Mythology

by: Edith Hamilton

Themes

The story of Niobe is a prime example of the danger of arrogance. Niobe has the audacity to compare herself to Leto, the mother of Artemis and Apollo, thus elevating herself and her children to the level of the divine. Insulted, the two gods strike all of Niobe’s children dead and turn her into a rock that perpetually weeps. Likewise, young Phaëthon, who pridefully believes he can drive the chariot of his father, the Sun, loses control and burns everything in sight before Zeus knocks him from the sky with a thunderbolt. Similar warnings against hubris are found in the stories of Bellerophon, who bridles the winged Pegasus and tries to ride up to Olympus and join the deities’ revelry, and Arachne, who challenges Athena to a weaving contest and is changed into a spider as punishment. Indeed, any type of hubris or arrogance, no matter the circumstance, is an attitude that no god will leave unpunished.

Reward for Goodness and Retribution for Evil

The Greeks and Romans incorporated aspects of their ethical codes in their myths. In a sense, these stories are manuals of morality, providing models for correct conduct with examples of which behaviors are rewarded and which are punished. The clearest example is the story of Baucis and Philemon, an impoverished old couple who show kindness to the disguised Jupiter and Mercury. Of everyone in the city, only Baucis and Philemon are generous with their humble hospitality. Jupiter and Mercury reward them and destroy all the other inhabitants of the area. The lesson is clear: the gods judge our moral actions and dispense blessings or curses accordingly.

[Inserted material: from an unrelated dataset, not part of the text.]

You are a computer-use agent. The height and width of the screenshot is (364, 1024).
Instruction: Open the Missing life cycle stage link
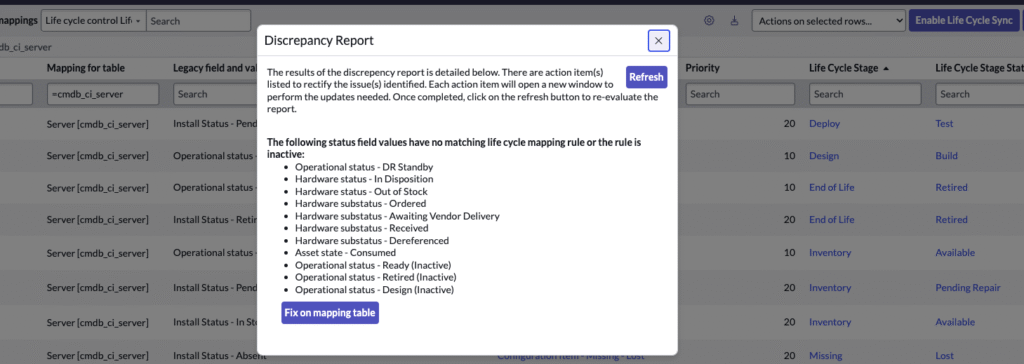coord(825,356)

The idea of these myths as moral guides is not unlike the Judeo-Christian morality tales in the Bible. However, while the God of the Bible is an infallible moral authority, the gods who judge good and evil in classical myth harbor their own flaws. They have favorites and enemies, often for vain reasons—Hera’s jealousy, for example, predisposes her against several entirely innocent women—and are capable of switching sides or abandoning their favorites for no clear reason, as Apollo does to Hector just as Hector faces Achilles in combat. Aside from their prejudices, of course, the gods are poor moral judges because they frequently act immorally themselves, philandering, raping, lying, and callously using innocent mortals as pawns.